Sometimes it seems like open season on female architects as long as they are in cahoots with the roving eye of Le Corbusier, one of the founding fathers of modern architecture. There is the recurrent hullaballoo over Eileen Gray, whose Mediterranean beach house Corbu vandalized via obscene graffiti when she was away. Then there was the stinkpot of British reporter Taya Zinken’s recollections of Corbu’s offensive behavior to her at Chandigarh.
There is much more titillation that brevity forces me to exclude.
Now there’s the new book out that transforms Sri Lankan modernist Minnette de Silva’s friendship with the Corbusier, starting in 1947, into a fictional affair. Isn’t this a little over the top? Shiromi Pinto’s Plastic Emotions is reviewed in the Guardian; Shahidha Bari offers the following description:
Looking at the photograph (at left), it seems unsurprising that this real-life encounter and the exchange of letters that followed should have provided Pinto with the bones of her story. Plastic Emotions is an exercise in romantic speculation. Pinto imagines the nature of the relationship that develops between the 29-year‑old Sri Lankan and the ageing pioneer of urban modernism. She gives them trysts, meaningful exchanges, a separation and then painful longing, ending only with Le Corbusier’s death in 1965.
Actually, I wonder if the word “unsurprising” in that paragraph should have been changed by an editor to “surprising.”
I have not read the book so maybe it is unfair for me to comment, but its title does not speak well on the Great Man’s behalf. Well, did they have an affair or not? Le Corbusier was famously disloyal to his wife, mostly left behind in Paris, and it is hard to imagine him failing to fall for the lovely Sri Lankan. If they had a romantic interlude, however brief, it is hard to imagine Corbu’s legions of chroniclers not reporting it. Bari is coy on this in her article; ditto Pinto, who wrote the book. Nor, it seems, did de Silva ever retreat from her loyalty to Corbu’s architecture, so far as I can tell. She was the first Asian woman to join the Royal Institute of British Architects.
I might never have dedicated my blog to such an inconclusive topic but for the concluding lines of another article, also in the Guardian (“The brilliant female architect forgotten by history“), by Pinto herself.
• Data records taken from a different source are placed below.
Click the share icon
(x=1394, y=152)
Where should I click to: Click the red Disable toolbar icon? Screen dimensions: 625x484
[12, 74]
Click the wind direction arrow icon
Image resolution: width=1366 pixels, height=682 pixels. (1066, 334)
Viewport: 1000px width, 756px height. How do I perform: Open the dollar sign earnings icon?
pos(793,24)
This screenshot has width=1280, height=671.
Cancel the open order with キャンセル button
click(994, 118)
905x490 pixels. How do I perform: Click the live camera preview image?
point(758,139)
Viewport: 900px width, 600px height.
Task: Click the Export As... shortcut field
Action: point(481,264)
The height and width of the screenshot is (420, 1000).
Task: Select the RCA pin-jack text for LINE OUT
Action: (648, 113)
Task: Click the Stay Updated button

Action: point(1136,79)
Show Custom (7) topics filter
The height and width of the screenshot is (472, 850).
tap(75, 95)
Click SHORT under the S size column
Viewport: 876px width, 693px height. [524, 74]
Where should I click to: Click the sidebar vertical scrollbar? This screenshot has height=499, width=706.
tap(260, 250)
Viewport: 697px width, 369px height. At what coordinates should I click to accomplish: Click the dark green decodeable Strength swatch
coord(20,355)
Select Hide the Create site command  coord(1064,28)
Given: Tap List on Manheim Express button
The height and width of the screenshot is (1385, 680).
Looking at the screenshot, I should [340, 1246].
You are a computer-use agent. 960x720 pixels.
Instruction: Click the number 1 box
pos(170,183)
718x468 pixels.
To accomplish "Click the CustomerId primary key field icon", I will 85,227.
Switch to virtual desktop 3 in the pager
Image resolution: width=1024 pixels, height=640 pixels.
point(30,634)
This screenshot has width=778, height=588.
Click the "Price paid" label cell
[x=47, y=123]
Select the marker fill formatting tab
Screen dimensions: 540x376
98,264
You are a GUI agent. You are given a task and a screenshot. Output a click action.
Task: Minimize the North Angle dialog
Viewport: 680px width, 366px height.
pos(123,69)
Describing a recent modernist project in Sri Lanka’s capital city, she quotes another architect on what de Silva might have thought of it:
“She would have hated it,” says Selva Sandrapragas, a British architect who worked with De Silva in her later years. “It displays no sensitivity to the history, culture or geography of where it is. It wraps itself around the old city, destroying the former context, suffocating it from the sea. It could literally be anywhere: Singapore, Dubai, Hong Kong.”
The question is how does that distinguish this prototypical modernist project from anything designed by Corbu?
(My hat is off to Audun Engh, of INTBAU – the International Network of Traditional Building, Architecture & Urbanism – for sending me word of the Guardian’s articles on Minnette de Silva.)